Zugegeben, in der Schlange zum Check konnte sich der KFM
seine Antwort auf die gebetsmühlenartig abgespulte Frage
in aller Ruhe zurecht legen, aber seine 5 Dannemann Tubos
entsprachen durchaus der Wahrheit.

Jedoch, - die Havanna verschwieg er ihm!

Oh dear!

24.10.2006 um 17:48 Uhr

Einspruch Euer Oehren!

von: KFM

Einspruch Euer Oehren!

Zwar hat der Beklagte, der es bisher verabsäumte die
ordnungsgemäße Verbringung unter Vorbehalt der
rechtswirksamen Mittel und in Tateinheit mit bzw. unter
Vorlage der in Bezug auf die, hinsichtlich seiner
unter diesen Umständen jedweden Widerspruch ausschließenden,
jedoch durchaus herleitbaren, wenn auch aufgrund des
Kausalzusammenhangs verständlicherweise unzumutbaren
und im Abschließenden als nicht nur verwerflich, sondern als
unentschuldbar anzusehenden Handlungsweise ...
quod erat demonstrandum!

Freispruch, Euer Oehren!

Oder 24 Tages-Sätze und 38 Nacht-Worte!

20.10.2006 um 22:34 Uhr

Die Bierlüge

von: KFM

Von klein auf hat man uns erzählt,
Bier sei etwas Lebendiges,
ein Gärprodukt, und das mache seine Qualität aus.
Dann kamen die Bierdosen auf
und während die Brauerei-Industrie
das Hohelied vom PREMIUM sang
wurde das Bier still und heimlich totgekocht
(homogenisiert),
damit es in der Dose haltbar bliebe.
Und totgekocht wurde totgeschwiegen!

Von klein auf hat man uns erzählt,
das Bier brauche eine dunkle Flasche
weil das Licht der ärgste Feind des Bieres sei
und nur der Lichtschutz seine Qualität erhalte.

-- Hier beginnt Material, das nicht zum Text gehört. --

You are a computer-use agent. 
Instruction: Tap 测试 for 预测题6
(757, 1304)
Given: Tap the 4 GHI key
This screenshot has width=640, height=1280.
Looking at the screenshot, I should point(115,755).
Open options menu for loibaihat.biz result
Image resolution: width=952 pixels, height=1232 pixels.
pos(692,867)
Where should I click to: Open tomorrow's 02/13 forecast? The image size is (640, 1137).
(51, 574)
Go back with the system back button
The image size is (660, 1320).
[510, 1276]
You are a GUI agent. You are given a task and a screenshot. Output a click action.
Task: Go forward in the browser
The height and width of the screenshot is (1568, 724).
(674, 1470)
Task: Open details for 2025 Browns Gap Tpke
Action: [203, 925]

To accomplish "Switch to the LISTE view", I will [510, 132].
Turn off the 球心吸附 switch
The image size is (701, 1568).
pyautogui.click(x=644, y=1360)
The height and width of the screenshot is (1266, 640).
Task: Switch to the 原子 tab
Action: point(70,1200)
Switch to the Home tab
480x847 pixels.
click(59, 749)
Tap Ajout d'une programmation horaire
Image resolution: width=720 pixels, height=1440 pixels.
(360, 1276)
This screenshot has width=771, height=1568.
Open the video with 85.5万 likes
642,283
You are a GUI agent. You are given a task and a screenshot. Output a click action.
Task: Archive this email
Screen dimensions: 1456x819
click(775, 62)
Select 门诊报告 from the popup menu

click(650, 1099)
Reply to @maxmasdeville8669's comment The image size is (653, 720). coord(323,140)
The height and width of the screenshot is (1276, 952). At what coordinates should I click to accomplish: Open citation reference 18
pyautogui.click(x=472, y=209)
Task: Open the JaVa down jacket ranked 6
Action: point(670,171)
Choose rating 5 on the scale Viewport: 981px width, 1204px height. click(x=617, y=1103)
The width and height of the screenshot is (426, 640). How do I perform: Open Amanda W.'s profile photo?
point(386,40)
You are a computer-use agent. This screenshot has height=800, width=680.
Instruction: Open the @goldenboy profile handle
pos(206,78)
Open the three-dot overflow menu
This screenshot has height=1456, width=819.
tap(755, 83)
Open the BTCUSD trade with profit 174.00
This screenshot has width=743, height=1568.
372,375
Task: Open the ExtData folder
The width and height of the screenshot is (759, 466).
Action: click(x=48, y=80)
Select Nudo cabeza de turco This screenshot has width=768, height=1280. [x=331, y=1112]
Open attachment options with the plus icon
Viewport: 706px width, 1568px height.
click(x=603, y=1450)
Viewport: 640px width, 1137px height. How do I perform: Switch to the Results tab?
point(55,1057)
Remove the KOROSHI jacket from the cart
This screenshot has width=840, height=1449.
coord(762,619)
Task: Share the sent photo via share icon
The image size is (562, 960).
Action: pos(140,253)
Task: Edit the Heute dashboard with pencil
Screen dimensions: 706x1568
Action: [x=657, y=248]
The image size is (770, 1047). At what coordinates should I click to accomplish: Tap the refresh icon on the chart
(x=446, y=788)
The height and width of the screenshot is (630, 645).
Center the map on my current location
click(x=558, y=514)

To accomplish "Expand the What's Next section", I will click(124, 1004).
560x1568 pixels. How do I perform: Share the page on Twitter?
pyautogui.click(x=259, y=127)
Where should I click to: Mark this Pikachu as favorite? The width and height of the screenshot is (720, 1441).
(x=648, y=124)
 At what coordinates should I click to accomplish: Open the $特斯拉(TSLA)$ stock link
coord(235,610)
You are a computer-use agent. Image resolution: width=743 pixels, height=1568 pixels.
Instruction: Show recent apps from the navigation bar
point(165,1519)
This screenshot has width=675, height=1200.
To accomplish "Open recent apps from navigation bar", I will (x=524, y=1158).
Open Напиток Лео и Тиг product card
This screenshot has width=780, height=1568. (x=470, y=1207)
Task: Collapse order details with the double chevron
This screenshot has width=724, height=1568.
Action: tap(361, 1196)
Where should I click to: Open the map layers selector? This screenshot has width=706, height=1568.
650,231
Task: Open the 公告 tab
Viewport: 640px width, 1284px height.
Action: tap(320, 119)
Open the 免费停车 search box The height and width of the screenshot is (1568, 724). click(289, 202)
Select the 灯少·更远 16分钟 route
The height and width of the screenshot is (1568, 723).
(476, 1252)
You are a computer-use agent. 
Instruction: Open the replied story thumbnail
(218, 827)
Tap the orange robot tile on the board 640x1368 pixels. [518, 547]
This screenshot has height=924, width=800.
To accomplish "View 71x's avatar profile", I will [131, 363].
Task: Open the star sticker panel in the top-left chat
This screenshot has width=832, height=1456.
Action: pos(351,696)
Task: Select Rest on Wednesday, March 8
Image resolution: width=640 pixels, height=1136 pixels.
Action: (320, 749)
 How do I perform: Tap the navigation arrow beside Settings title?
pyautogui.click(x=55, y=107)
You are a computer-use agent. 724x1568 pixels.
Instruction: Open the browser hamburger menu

Schon längst aber sind die Märkte
mit Bieren in modischen Weißglasflaschen überzogen
die ihm den Charme einer Urinprobe verleihen
und teure Reklamefilme in Premium-Sendezeiten
haben dafür gesorgt, dass es für hippes Lifestyle gehalten wird,
dieses Zeug zu konsumieren!

Was aber ist mit dem Bier,
das nun so schutzlos der Verderbnis des Lichts ausgeliefert ist?
Sind geheime Zusätze darin, die es lichtecht konservieren?
Und entspricht dieses seltsame Flaschenbier
also noch unserem hoch gelobten, heiligen und
viel gepriesenen deutschen Reinheitsgebot?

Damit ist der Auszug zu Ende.